## TASK TO COMPLETE
Copy out each of the stored items below word for word, keeping every line as it appears.

[Stored items]

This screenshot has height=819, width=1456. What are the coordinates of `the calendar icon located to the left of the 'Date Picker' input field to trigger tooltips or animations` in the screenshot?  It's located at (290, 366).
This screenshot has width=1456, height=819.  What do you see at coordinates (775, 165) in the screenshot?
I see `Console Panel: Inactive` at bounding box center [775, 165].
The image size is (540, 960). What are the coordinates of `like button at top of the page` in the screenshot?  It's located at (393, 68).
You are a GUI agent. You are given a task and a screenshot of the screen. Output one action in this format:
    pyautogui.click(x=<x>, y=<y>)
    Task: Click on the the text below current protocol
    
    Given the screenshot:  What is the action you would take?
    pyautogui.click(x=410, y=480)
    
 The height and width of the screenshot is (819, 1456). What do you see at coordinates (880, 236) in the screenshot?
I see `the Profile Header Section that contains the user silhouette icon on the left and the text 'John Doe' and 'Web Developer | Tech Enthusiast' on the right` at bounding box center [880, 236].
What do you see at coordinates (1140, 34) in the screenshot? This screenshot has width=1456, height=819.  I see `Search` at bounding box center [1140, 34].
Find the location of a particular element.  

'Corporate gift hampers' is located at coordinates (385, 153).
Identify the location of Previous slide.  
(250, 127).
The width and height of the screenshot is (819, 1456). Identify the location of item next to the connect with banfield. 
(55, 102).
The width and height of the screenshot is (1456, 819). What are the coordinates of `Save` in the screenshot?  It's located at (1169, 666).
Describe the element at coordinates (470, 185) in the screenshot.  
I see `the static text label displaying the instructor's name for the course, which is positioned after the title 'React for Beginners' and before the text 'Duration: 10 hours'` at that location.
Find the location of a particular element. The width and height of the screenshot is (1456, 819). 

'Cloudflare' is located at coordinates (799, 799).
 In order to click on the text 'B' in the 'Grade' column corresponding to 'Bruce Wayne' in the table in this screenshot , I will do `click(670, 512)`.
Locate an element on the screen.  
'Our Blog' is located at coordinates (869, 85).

## REPLY
This screenshot has height=819, width=1456. What are the coordinates of `the calendar icon located to the left of the 'Date Picker' input field to trigger tooltips or animations` in the screenshot?  It's located at (290, 366).
This screenshot has width=1456, height=819.  What do you see at coordinates (775, 165) in the screenshot?
I see `Console Panel: Inactive` at bounding box center [775, 165].
The image size is (540, 960). What are the coordinates of `like button at top of the page` in the screenshot?  It's located at (393, 68).
You are a GUI agent. You are given a task and a screenshot of the screen. Output one action in this format:
    pyautogui.click(x=<x>, y=<y>)
    Task: Click on the the text below current protocol
    
    Given the screenshot:  What is the action you would take?
    pyautogui.click(x=410, y=480)
    
 The height and width of the screenshot is (819, 1456). What do you see at coordinates (880, 236) in the screenshot?
I see `the Profile Header Section that contains the user silhouette icon on the left and the text 'John Doe' and 'Web Developer | Tech Enthusiast' on the right` at bounding box center [880, 236].
What do you see at coordinates (1140, 34) in the screenshot? This screenshot has width=1456, height=819.  I see `Search` at bounding box center [1140, 34].
Find the location of a particular element.  

'Corporate gift hampers' is located at coordinates (385, 153).
Identify the location of Previous slide.  
(250, 127).
The width and height of the screenshot is (819, 1456). Identify the location of item next to the connect with banfield. 
(55, 102).
The width and height of the screenshot is (1456, 819). What are the coordinates of `Save` in the screenshot?  It's located at (1169, 666).
Describe the element at coordinates (470, 185) in the screenshot.  
I see `the static text label displaying the instructor's name for the course, which is positioned after the title 'React for Beginners' and before the text 'Duration: 10 hours'` at that location.
Find the location of a particular element. The width and height of the screenshot is (1456, 819). 

'Cloudflare' is located at coordinates (799, 799).
 In order to click on the text 'B' in the 'Grade' column corresponding to 'Bruce Wayne' in the table in this screenshot , I will do `click(670, 512)`.
Locate an element on the screen.  
'Our Blog' is located at coordinates (869, 85).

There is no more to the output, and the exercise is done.